In the entries below, find the lines that contain the word "search" and copy them.

————————

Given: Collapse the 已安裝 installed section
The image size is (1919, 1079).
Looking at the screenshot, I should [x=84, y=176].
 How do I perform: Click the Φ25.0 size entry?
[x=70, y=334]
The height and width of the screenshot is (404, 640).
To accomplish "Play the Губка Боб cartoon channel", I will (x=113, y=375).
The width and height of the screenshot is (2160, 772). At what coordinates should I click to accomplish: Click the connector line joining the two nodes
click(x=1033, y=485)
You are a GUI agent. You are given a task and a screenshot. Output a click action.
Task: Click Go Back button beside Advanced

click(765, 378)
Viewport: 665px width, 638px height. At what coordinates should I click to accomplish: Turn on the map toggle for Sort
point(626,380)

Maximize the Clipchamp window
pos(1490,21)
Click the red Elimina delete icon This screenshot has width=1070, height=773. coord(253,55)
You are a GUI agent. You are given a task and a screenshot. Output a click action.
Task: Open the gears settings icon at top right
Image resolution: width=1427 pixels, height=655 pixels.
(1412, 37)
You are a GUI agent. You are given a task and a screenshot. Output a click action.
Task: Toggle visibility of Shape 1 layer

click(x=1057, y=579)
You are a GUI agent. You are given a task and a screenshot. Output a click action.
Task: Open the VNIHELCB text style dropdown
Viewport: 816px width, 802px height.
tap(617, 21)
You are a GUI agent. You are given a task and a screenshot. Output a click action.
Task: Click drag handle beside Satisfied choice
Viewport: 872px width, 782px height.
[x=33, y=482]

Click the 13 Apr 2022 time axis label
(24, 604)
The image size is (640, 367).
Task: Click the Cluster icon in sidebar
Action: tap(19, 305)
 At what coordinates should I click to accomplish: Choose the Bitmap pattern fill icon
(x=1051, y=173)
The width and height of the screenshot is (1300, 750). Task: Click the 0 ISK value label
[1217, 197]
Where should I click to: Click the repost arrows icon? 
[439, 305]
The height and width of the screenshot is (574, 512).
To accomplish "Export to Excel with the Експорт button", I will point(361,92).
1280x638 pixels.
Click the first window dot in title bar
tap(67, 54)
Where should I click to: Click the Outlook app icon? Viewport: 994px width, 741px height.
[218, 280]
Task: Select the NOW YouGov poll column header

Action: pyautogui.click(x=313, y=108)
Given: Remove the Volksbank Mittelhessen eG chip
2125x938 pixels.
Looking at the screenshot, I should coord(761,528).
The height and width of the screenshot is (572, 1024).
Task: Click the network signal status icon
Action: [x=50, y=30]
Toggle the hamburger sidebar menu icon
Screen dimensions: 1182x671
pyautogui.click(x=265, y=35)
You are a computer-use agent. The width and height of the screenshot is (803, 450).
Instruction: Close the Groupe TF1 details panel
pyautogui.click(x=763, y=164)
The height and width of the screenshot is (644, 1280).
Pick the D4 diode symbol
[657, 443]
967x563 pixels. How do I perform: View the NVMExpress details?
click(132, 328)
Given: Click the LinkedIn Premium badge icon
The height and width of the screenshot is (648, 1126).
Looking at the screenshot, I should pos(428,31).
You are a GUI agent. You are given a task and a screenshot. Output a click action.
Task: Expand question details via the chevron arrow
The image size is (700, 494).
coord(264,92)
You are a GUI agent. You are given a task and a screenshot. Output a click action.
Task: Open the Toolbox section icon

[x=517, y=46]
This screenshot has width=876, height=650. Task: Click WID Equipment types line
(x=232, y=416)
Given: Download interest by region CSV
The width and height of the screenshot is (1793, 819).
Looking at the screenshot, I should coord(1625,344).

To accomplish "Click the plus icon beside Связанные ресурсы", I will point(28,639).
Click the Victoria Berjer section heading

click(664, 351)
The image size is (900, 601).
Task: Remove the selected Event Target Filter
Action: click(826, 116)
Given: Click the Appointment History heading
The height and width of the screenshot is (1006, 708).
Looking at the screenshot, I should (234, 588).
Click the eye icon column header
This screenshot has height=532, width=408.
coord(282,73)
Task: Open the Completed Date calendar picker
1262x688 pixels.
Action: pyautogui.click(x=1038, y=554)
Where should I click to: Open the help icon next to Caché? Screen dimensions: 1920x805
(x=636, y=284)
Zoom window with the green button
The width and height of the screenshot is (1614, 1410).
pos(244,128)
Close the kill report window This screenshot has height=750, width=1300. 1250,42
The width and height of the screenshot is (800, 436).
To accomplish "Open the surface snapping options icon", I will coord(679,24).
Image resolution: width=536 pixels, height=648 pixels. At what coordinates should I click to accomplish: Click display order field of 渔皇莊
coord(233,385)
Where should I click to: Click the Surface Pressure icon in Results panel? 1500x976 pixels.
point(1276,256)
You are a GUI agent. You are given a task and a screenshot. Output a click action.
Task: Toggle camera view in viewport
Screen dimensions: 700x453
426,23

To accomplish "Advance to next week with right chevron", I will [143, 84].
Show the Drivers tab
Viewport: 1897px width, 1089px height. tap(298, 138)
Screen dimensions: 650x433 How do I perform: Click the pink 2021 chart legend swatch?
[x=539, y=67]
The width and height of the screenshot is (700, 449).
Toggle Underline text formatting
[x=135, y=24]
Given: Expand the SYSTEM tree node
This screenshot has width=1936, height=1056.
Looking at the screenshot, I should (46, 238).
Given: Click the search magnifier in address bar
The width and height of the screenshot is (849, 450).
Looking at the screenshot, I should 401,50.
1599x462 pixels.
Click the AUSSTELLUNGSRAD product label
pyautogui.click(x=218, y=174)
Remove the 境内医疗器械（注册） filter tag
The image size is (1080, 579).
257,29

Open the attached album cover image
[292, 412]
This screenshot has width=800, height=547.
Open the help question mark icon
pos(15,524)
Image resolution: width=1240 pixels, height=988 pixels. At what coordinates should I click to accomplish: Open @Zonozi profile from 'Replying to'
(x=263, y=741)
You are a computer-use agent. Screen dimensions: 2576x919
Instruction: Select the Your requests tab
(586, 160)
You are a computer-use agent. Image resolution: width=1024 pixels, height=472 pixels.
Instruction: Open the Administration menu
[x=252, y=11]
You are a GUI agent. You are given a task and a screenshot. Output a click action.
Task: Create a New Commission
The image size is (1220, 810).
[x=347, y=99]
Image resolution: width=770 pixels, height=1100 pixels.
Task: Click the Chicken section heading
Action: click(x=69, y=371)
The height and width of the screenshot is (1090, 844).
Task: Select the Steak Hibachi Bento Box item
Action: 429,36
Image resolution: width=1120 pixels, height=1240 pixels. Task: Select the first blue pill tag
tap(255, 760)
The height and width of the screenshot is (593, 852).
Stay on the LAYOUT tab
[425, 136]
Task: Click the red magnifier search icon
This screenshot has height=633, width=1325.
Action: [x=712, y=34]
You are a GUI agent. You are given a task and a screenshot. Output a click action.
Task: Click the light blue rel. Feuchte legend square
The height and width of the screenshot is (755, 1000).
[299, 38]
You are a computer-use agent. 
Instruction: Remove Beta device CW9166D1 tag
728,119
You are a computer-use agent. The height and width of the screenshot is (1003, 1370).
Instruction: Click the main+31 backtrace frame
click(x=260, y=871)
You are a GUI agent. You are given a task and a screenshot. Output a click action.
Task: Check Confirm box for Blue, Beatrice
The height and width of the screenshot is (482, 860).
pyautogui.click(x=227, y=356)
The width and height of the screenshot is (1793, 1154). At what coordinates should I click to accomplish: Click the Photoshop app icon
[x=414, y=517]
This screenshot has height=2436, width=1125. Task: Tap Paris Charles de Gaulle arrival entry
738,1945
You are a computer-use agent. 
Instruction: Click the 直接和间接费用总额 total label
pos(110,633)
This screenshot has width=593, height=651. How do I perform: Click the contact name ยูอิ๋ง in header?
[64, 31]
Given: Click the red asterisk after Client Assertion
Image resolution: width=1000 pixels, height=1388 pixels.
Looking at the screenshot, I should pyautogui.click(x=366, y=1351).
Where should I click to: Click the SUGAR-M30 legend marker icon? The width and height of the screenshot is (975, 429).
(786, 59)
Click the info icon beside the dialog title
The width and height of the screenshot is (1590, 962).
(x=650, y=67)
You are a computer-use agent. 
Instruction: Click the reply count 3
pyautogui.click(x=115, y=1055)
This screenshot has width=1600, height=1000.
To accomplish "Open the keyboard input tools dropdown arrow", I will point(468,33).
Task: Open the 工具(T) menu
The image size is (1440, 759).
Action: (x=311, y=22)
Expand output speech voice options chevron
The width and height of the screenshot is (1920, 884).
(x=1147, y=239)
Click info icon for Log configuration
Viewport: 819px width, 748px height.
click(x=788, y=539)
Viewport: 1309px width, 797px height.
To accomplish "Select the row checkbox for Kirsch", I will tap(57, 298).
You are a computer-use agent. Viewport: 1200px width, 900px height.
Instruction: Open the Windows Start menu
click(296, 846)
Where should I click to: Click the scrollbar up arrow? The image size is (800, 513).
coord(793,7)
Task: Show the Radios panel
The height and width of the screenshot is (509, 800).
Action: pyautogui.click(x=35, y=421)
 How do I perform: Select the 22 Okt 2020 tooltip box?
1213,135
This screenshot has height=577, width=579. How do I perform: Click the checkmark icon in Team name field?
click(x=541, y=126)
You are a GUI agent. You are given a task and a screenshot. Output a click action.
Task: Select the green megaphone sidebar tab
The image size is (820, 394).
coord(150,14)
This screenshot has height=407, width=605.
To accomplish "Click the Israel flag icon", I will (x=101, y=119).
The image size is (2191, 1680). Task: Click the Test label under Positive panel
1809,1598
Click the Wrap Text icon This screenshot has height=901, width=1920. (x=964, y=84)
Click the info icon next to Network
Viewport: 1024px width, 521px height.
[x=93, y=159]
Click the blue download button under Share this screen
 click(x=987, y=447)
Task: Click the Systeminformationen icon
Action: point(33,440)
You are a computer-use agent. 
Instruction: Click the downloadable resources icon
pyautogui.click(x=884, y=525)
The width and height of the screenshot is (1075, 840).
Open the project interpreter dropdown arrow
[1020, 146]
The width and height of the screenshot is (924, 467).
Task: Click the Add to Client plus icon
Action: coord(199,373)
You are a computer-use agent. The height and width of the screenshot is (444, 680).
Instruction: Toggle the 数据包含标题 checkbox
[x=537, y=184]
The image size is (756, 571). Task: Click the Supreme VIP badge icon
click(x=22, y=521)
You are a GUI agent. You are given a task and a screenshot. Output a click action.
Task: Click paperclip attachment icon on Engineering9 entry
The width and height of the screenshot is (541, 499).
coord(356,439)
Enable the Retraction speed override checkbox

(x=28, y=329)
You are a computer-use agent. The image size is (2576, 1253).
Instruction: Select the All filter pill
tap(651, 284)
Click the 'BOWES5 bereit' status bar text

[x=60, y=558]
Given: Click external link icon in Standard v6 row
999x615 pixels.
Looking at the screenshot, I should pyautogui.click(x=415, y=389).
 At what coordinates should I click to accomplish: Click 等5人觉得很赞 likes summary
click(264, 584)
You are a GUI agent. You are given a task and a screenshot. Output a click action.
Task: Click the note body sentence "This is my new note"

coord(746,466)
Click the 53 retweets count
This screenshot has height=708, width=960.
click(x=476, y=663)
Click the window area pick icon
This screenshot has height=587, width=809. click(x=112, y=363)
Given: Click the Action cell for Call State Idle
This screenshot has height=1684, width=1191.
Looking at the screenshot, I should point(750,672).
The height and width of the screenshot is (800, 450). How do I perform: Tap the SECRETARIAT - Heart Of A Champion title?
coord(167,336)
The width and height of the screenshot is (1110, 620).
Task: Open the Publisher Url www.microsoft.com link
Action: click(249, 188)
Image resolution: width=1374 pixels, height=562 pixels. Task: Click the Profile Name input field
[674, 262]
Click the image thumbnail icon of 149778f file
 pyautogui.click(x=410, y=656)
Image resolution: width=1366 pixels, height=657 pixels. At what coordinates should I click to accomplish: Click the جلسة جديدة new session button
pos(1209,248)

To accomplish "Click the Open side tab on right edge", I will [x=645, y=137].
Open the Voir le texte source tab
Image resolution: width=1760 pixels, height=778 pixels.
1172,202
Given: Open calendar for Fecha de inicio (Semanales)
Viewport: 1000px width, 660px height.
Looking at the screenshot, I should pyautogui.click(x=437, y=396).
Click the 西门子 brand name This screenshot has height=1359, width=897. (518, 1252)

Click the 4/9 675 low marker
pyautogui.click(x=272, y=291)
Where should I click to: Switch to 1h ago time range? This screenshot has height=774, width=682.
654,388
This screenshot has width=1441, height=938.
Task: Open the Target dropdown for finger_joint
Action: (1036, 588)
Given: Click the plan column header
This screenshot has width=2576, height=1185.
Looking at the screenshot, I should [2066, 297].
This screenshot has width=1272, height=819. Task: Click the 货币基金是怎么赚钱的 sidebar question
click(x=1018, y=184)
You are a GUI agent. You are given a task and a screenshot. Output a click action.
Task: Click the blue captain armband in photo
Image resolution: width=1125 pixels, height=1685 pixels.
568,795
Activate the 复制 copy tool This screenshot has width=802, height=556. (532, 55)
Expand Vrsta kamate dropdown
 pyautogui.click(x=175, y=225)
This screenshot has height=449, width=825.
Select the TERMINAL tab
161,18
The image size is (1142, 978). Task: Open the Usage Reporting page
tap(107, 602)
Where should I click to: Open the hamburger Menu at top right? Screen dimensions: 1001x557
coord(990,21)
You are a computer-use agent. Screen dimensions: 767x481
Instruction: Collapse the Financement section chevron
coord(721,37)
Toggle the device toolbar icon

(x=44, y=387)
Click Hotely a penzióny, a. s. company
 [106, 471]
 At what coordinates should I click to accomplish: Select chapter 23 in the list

————————

• [Exercise answer]:
Given: Click the search magnifier in address bar
Task: Click the red magnifier search icon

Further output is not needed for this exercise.